» **SET TASK**: Please rewrite the material from its first line through the line containing "tap(366, 337)", swapping "Given" for "Provided" and leaving everything else unchanged.

» **SOURCE RECORDS**:

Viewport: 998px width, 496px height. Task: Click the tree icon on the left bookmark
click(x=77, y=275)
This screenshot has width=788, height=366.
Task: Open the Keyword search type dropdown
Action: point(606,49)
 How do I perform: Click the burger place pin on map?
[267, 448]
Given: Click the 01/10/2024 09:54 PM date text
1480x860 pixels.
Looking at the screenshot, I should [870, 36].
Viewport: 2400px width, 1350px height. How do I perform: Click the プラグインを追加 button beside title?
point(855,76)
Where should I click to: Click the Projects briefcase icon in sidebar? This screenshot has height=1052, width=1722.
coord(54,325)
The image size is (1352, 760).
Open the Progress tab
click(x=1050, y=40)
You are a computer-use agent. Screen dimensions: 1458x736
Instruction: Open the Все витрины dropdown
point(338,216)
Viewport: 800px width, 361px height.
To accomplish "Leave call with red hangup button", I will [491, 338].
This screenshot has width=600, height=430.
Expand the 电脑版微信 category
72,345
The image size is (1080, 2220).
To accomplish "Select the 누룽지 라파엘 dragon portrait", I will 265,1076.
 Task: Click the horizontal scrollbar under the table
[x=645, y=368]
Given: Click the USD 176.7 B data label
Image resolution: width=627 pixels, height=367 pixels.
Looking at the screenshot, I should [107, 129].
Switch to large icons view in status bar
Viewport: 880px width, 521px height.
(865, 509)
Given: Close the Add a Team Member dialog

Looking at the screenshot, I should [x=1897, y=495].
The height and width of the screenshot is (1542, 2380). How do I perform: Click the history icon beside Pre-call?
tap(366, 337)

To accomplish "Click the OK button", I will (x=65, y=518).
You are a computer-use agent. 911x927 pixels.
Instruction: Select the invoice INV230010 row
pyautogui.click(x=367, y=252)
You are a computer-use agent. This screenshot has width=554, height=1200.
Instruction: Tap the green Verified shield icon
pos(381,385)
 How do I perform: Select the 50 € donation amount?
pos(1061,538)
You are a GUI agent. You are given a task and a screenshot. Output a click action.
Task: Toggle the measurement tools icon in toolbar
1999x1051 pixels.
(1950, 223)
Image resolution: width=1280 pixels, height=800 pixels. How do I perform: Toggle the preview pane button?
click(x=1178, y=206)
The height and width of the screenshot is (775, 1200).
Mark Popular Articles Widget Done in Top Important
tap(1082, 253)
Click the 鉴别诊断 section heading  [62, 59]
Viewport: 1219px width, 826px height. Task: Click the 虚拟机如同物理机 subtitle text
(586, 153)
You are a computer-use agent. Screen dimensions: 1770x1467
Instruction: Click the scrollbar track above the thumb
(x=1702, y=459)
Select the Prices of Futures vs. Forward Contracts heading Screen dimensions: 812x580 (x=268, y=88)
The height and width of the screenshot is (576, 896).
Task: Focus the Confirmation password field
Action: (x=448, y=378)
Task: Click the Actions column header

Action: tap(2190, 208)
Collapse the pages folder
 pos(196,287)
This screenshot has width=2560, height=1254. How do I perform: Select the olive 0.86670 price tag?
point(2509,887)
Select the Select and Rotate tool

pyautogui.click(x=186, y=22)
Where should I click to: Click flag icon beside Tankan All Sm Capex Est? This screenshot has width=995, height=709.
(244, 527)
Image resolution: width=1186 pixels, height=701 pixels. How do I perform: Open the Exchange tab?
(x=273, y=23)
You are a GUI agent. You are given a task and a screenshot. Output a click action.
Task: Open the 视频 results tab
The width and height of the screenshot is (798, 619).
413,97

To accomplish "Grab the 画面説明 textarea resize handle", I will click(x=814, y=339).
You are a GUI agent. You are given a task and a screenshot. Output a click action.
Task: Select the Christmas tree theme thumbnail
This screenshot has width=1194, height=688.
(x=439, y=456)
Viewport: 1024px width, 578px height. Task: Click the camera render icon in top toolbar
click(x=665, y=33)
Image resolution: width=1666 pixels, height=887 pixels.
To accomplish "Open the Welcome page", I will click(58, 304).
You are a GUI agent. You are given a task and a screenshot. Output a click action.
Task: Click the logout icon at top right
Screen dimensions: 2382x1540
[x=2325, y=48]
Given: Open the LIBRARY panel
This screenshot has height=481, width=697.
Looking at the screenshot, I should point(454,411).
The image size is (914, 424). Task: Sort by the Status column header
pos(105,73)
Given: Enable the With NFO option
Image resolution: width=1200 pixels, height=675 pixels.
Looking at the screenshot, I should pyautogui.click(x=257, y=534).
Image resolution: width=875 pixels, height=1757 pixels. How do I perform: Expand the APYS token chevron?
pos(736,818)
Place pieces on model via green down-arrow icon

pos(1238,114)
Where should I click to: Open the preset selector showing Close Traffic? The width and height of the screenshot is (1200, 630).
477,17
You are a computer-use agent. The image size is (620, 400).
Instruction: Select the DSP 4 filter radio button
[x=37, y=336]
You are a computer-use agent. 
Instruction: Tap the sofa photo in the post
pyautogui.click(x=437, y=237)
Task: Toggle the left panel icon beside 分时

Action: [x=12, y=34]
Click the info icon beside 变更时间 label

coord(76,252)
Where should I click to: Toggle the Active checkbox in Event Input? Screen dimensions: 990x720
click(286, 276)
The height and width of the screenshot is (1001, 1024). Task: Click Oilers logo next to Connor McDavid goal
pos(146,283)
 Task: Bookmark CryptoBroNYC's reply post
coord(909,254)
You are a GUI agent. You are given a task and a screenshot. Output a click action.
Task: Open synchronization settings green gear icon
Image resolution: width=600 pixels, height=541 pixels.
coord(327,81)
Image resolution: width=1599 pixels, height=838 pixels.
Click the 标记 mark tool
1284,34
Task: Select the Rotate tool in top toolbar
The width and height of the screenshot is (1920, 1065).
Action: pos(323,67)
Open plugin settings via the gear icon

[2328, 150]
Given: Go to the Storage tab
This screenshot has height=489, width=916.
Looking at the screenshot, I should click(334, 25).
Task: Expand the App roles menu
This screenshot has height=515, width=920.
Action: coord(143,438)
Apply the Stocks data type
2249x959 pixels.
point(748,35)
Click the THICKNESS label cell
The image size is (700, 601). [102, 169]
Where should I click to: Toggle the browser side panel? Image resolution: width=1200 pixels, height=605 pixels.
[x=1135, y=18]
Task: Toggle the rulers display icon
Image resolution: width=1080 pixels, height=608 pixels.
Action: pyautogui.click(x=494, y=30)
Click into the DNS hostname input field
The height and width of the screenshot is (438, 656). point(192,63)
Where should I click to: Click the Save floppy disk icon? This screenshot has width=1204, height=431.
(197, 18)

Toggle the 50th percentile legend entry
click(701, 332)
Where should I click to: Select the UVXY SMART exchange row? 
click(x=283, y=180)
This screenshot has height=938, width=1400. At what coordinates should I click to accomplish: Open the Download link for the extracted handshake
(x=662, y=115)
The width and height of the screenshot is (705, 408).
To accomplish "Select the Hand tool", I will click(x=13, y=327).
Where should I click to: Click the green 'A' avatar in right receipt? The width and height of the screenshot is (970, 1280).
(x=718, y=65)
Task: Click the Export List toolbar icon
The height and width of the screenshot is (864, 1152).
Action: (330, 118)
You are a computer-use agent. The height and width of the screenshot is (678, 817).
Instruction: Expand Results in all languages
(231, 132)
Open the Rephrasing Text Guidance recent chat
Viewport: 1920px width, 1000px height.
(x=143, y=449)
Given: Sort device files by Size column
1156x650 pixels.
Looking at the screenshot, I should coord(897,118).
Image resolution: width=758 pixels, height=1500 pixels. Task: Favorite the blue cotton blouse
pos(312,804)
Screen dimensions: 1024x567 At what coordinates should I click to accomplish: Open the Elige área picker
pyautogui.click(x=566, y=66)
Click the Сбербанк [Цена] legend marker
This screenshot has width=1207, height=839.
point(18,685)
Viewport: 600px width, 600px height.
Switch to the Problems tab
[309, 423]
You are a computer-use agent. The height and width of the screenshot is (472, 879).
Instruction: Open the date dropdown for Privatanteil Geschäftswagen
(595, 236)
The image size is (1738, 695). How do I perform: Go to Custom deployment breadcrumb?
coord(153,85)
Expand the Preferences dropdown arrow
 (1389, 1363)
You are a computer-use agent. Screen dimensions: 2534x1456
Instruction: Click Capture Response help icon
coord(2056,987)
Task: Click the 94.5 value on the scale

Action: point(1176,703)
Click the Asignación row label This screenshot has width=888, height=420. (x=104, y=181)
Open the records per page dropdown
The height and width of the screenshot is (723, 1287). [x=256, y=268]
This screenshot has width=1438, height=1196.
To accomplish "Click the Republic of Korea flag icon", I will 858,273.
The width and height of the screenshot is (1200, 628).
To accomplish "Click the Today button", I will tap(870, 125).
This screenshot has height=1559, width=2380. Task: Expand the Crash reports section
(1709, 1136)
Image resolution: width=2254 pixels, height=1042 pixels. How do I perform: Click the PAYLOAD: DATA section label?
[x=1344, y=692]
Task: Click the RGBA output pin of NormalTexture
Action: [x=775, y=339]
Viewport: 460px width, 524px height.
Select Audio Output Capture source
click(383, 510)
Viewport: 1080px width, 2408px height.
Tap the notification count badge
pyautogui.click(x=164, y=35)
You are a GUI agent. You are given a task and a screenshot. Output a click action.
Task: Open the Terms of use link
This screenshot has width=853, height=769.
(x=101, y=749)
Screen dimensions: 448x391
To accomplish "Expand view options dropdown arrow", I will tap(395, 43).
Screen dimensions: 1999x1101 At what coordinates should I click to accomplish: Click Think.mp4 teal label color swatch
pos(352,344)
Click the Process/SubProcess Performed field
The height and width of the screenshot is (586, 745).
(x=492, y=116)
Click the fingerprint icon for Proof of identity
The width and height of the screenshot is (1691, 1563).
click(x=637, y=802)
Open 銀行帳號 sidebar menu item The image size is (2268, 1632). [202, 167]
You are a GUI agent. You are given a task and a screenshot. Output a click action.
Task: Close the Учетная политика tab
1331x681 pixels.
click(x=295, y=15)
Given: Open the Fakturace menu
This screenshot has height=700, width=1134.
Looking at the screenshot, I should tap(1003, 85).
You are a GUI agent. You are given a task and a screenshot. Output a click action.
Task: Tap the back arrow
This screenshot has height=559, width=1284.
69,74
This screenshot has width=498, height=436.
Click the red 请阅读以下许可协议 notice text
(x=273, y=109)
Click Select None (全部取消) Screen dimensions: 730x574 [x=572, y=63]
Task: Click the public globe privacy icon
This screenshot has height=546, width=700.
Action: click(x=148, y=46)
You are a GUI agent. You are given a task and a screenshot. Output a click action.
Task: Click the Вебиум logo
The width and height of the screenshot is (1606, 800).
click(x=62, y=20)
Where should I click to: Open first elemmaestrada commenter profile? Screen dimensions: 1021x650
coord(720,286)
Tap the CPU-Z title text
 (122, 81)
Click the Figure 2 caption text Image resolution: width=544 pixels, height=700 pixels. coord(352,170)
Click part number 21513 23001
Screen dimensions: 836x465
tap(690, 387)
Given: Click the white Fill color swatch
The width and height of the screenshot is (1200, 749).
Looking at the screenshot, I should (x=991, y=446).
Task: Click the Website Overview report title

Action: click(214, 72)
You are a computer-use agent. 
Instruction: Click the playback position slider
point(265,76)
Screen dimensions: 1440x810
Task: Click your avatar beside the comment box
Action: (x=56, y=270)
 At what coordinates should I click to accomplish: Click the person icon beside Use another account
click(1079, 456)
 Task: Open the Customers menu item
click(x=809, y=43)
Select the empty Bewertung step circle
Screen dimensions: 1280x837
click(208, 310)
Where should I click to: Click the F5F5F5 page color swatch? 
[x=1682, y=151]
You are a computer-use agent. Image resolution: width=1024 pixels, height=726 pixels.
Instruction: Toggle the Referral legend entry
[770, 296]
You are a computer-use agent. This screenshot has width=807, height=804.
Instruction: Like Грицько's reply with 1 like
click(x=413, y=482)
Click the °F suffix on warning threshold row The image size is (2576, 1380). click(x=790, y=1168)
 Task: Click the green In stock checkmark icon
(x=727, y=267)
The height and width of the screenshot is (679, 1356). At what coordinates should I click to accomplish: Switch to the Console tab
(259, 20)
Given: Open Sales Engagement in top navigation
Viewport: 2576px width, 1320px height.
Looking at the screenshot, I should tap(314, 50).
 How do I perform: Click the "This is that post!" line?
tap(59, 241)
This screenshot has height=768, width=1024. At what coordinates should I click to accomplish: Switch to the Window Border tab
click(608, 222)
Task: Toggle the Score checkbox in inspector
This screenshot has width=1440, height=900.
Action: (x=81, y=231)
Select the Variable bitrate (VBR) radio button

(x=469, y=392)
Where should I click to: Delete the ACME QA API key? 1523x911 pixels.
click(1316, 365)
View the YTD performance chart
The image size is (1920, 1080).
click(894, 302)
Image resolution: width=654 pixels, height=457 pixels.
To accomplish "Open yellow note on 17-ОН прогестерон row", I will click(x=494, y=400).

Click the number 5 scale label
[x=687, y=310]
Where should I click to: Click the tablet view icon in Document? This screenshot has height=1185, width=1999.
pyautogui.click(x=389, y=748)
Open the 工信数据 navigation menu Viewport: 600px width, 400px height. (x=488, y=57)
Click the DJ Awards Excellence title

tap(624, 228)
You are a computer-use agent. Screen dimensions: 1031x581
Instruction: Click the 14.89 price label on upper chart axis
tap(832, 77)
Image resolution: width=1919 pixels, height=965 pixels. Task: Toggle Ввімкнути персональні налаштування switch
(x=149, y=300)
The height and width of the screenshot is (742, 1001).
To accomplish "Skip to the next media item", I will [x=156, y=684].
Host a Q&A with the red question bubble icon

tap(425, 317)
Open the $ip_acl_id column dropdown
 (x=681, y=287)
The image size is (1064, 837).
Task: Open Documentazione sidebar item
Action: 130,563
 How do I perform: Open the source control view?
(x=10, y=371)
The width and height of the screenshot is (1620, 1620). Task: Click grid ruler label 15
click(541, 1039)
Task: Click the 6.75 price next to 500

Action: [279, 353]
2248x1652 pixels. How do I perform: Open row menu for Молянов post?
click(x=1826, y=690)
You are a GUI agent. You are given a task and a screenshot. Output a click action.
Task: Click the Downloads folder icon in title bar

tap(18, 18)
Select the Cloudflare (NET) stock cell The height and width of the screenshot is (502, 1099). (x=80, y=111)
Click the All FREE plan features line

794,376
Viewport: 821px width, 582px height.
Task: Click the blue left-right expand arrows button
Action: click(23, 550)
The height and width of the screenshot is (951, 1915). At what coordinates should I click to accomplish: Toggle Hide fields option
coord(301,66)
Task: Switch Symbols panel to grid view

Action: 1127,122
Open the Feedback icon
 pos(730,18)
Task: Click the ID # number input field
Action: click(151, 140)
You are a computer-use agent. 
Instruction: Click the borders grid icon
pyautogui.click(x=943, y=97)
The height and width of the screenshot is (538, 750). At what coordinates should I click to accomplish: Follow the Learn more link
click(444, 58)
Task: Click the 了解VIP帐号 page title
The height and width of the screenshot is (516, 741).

» **CORRECT RESULT**:
Viewport: 998px width, 496px height. Task: Click the tree icon on the left bookmark
click(x=77, y=275)
This screenshot has width=788, height=366.
Task: Open the Keyword search type dropdown
Action: point(606,49)
 How do I perform: Click the burger place pin on map?
[267, 448]
Provided: Click the 01/10/2024 09:54 PM date text
1480x860 pixels.
Looking at the screenshot, I should [870, 36].
Viewport: 2400px width, 1350px height. How do I perform: Click the プラグインを追加 button beside title?
point(855,76)
Where should I click to: Click the Projects briefcase icon in sidebar? This screenshot has height=1052, width=1722.
coord(54,325)
The image size is (1352, 760).
Open the Progress tab
click(x=1050, y=40)
You are a computer-use agent. Screen dimensions: 1458x736
Instruction: Open the Все витрины dropdown
point(338,216)
Viewport: 800px width, 361px height.
To accomplish "Leave call with red hangup button", I will [491, 338].
This screenshot has width=600, height=430.
Expand the 电脑版微信 category
72,345
The image size is (1080, 2220).
To accomplish "Select the 누룽지 라파엘 dragon portrait", I will 265,1076.
 Task: Click the horizontal scrollbar under the table
[x=645, y=368]
Provided: Click the USD 176.7 B data label
Image resolution: width=627 pixels, height=367 pixels.
Looking at the screenshot, I should [107, 129].
Switch to large icons view in status bar
Viewport: 880px width, 521px height.
(865, 509)
Provided: Close the Add a Team Member dialog

Looking at the screenshot, I should [x=1897, y=495].
The height and width of the screenshot is (1542, 2380). How do I perform: Click the history icon beside Pre-call?
tap(366, 337)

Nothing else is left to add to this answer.